### What you need to do
Look through the material below and show every line with the word "Foam".

### Task data
━━━

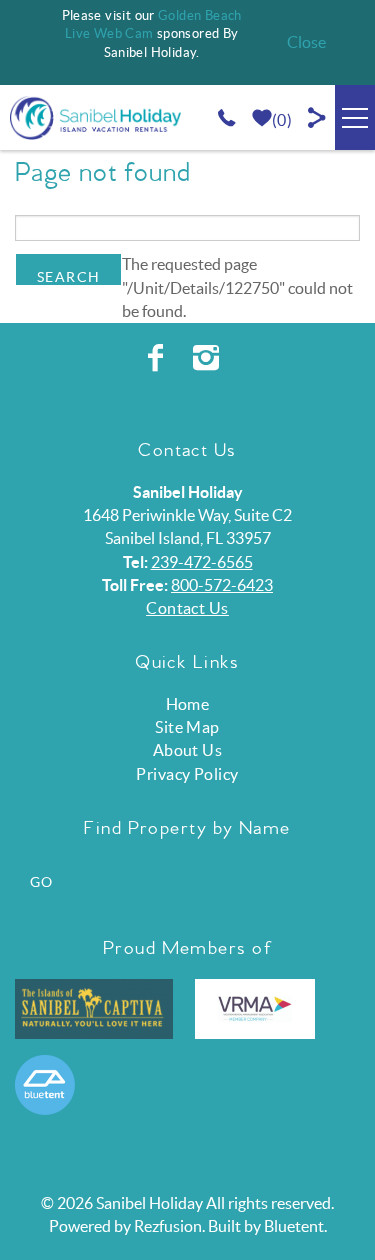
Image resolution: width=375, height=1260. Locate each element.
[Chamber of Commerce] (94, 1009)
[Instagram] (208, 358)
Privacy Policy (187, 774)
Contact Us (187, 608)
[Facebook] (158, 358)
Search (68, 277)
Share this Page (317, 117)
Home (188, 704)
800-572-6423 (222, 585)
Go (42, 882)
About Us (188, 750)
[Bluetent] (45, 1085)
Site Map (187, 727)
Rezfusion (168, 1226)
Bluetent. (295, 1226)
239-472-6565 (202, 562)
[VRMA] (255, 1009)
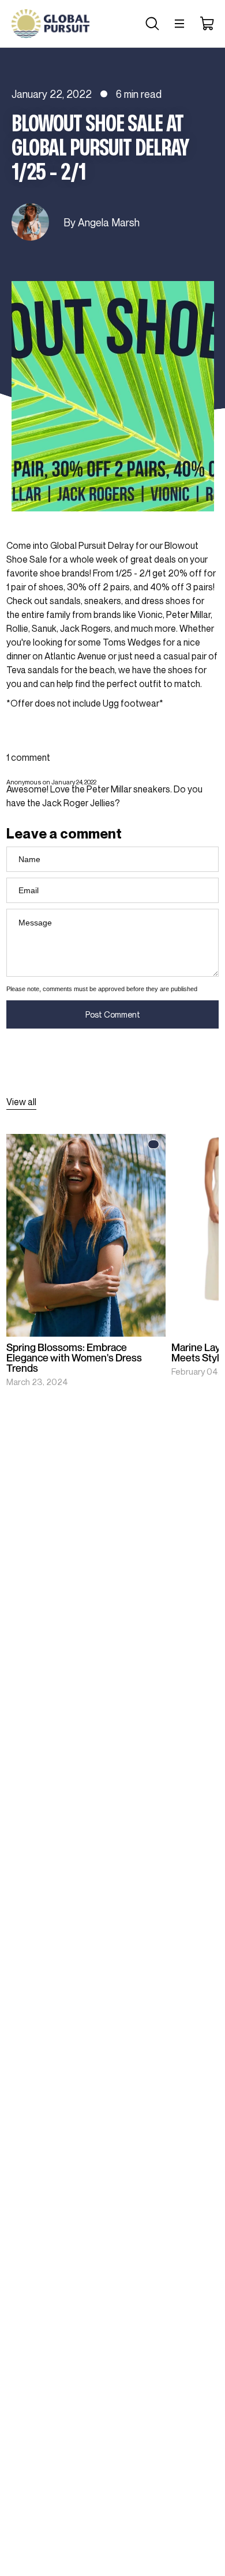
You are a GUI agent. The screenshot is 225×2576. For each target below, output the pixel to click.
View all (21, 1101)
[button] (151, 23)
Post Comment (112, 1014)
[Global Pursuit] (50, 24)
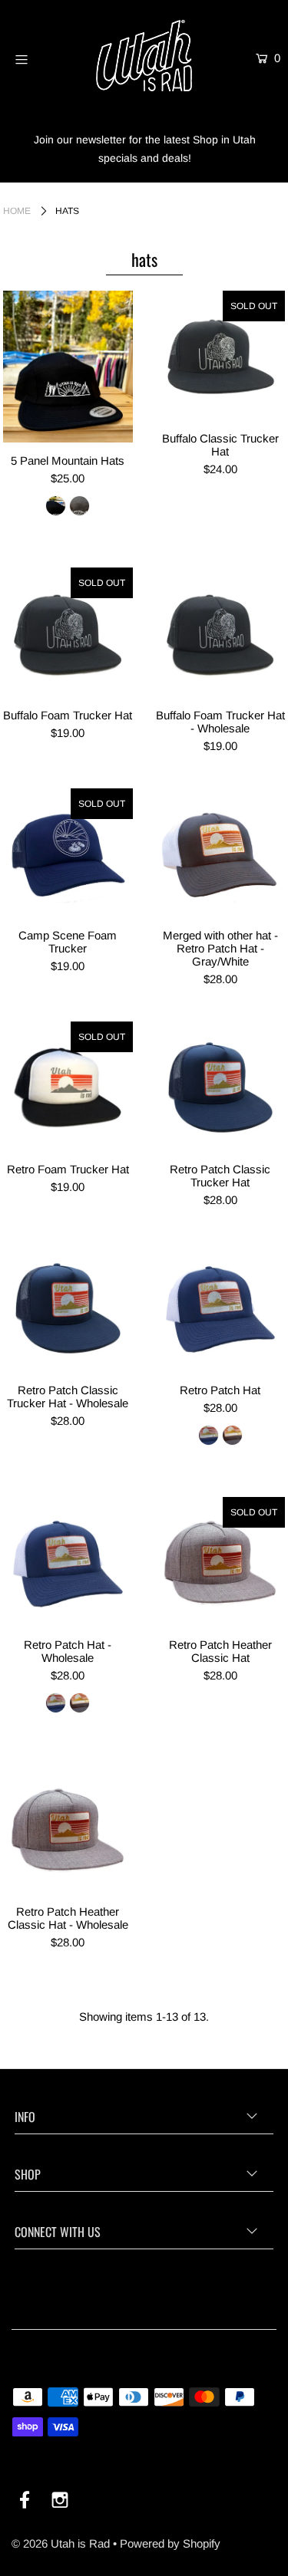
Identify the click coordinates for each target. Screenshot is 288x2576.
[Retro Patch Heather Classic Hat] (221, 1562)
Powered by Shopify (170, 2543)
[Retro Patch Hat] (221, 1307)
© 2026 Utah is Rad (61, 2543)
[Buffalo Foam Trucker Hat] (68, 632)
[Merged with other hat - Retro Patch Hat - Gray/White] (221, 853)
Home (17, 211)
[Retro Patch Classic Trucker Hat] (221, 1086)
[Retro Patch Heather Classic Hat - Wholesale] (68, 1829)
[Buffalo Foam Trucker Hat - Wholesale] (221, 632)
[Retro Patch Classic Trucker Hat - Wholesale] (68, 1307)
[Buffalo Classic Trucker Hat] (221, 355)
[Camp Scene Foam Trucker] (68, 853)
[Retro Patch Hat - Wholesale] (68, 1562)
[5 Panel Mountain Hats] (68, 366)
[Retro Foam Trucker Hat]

━━━

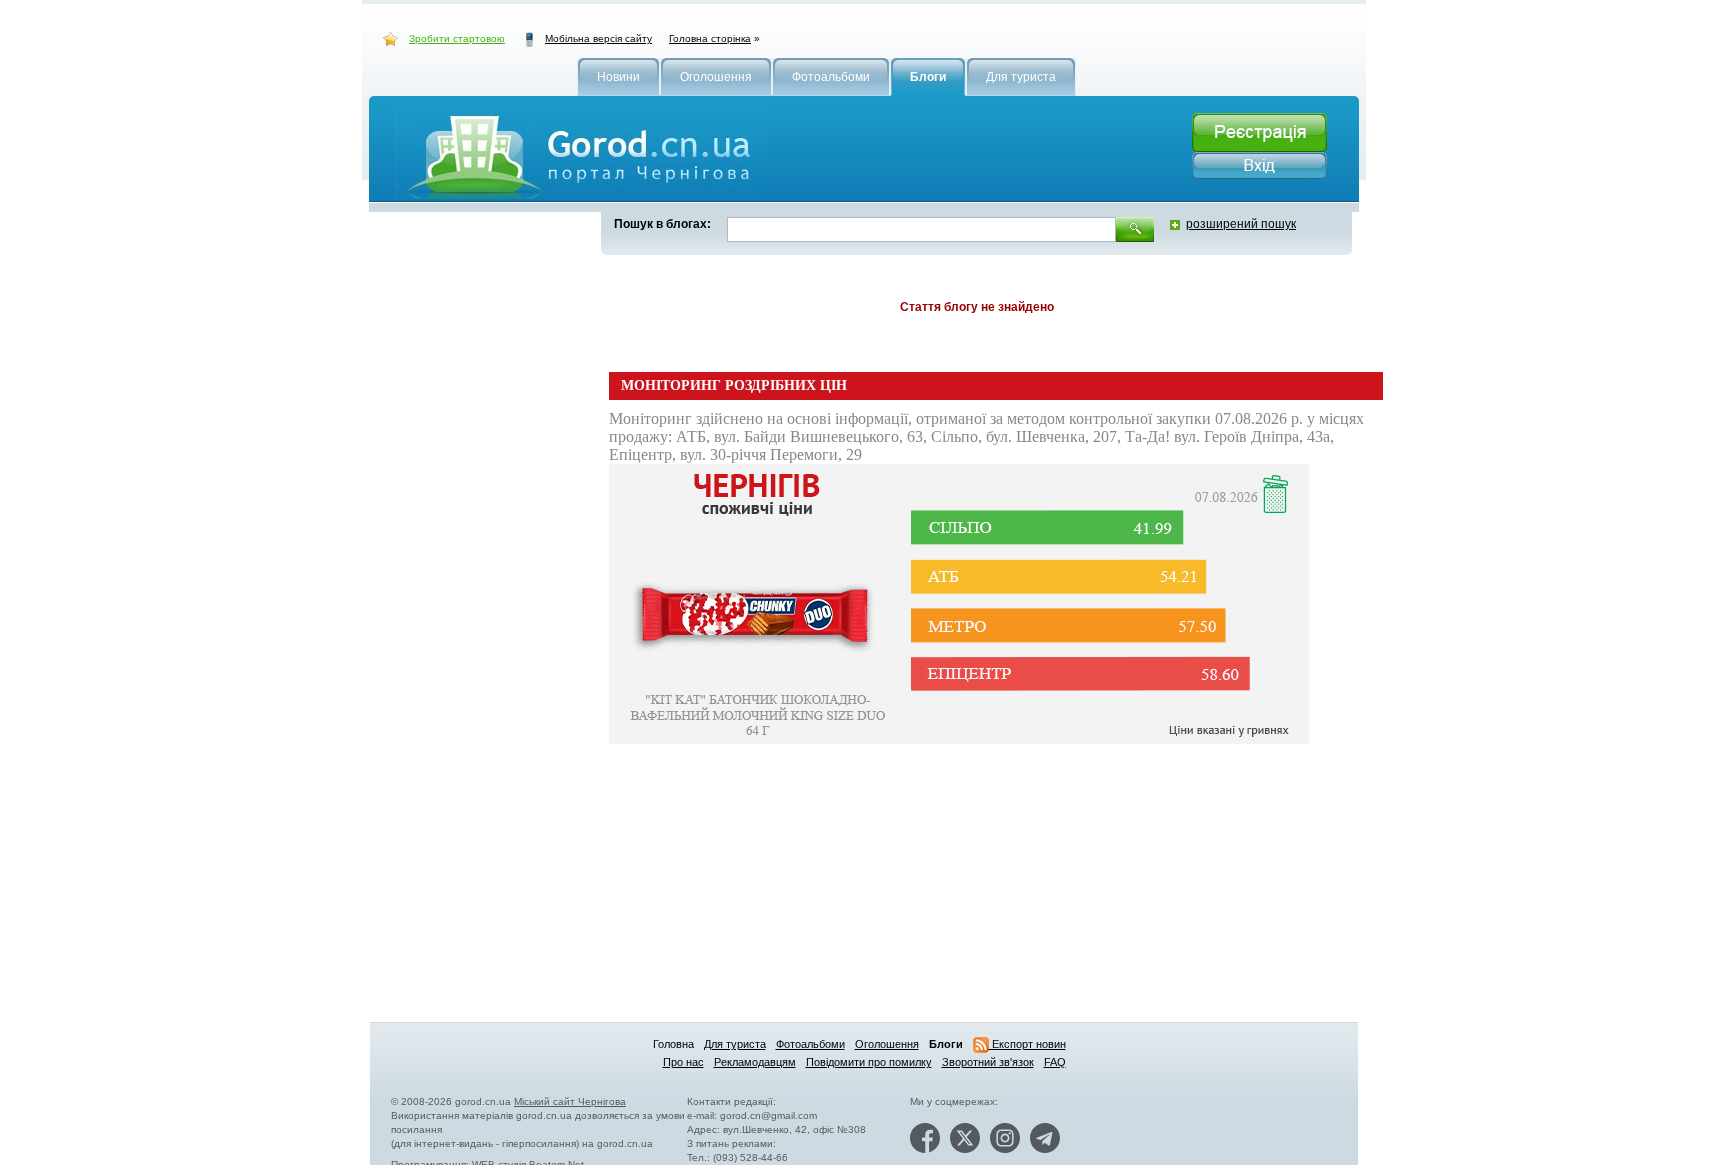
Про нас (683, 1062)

━━━

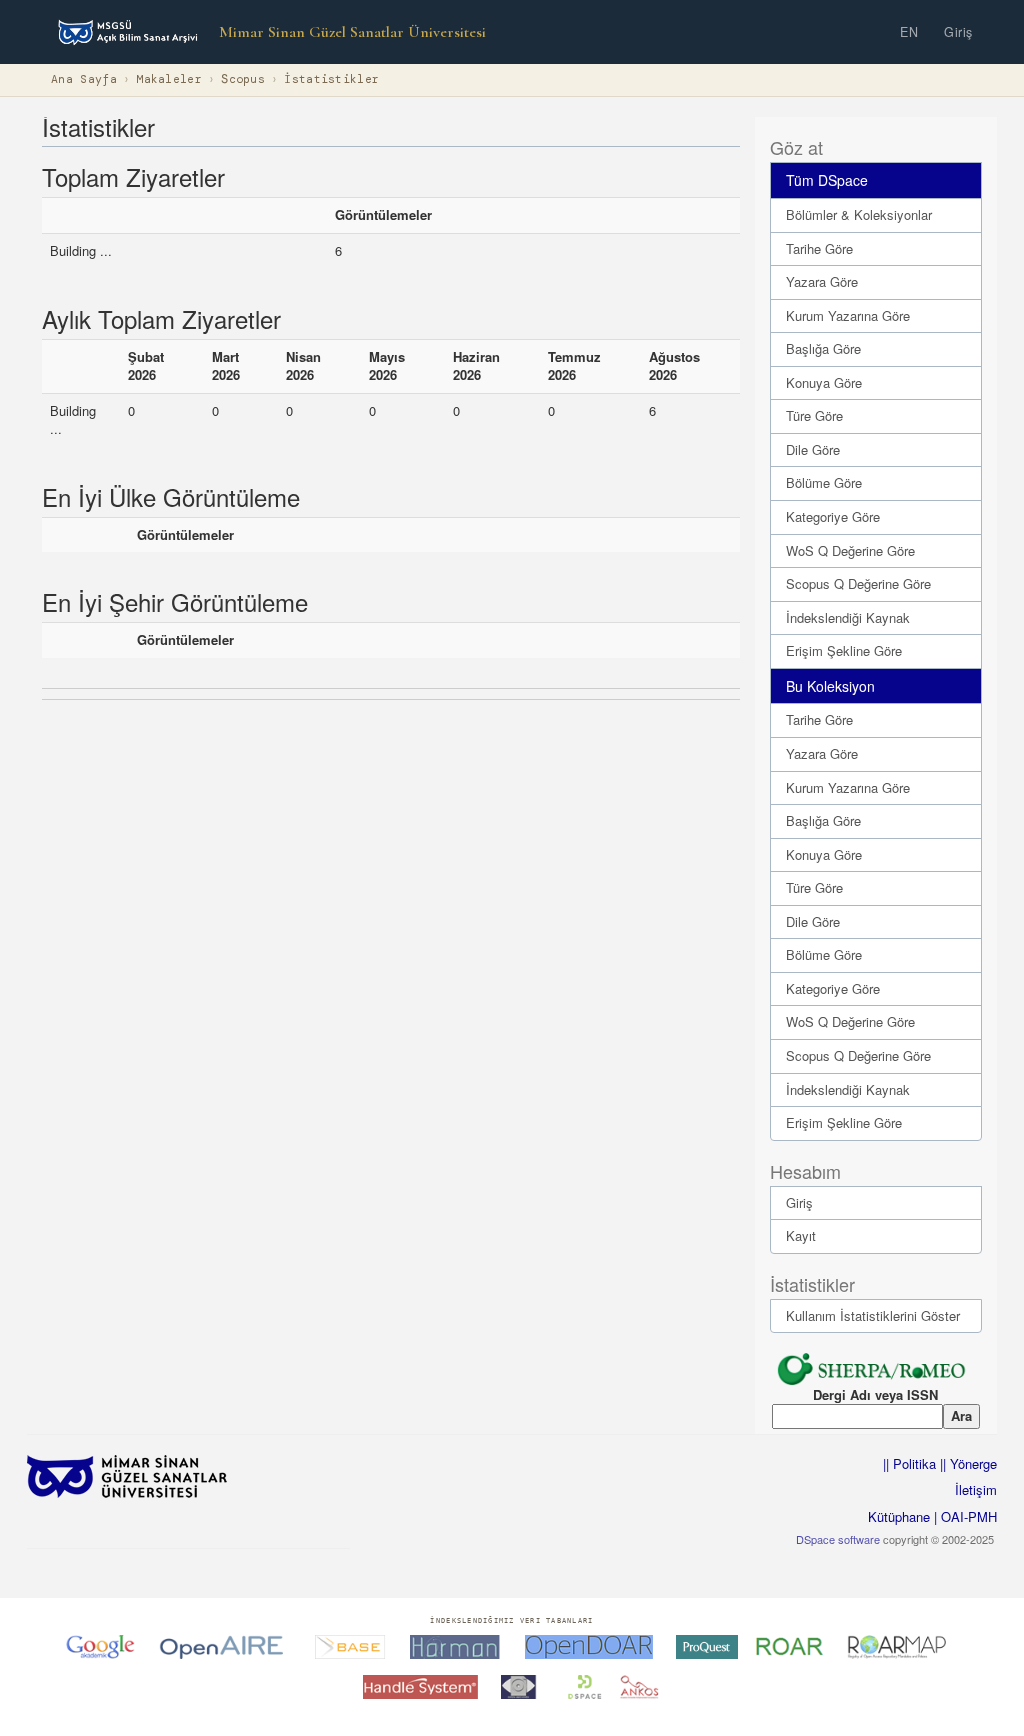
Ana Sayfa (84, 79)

━━━

### Output for this exercise
[Buffalo Foam Trucker Hat] (68, 632)
[Buffalo Foam Trucker Hat - Wholesale] (221, 632)
[Camp Scene Foam Trucker] (68, 853)
[Retro Foam Trucker Hat]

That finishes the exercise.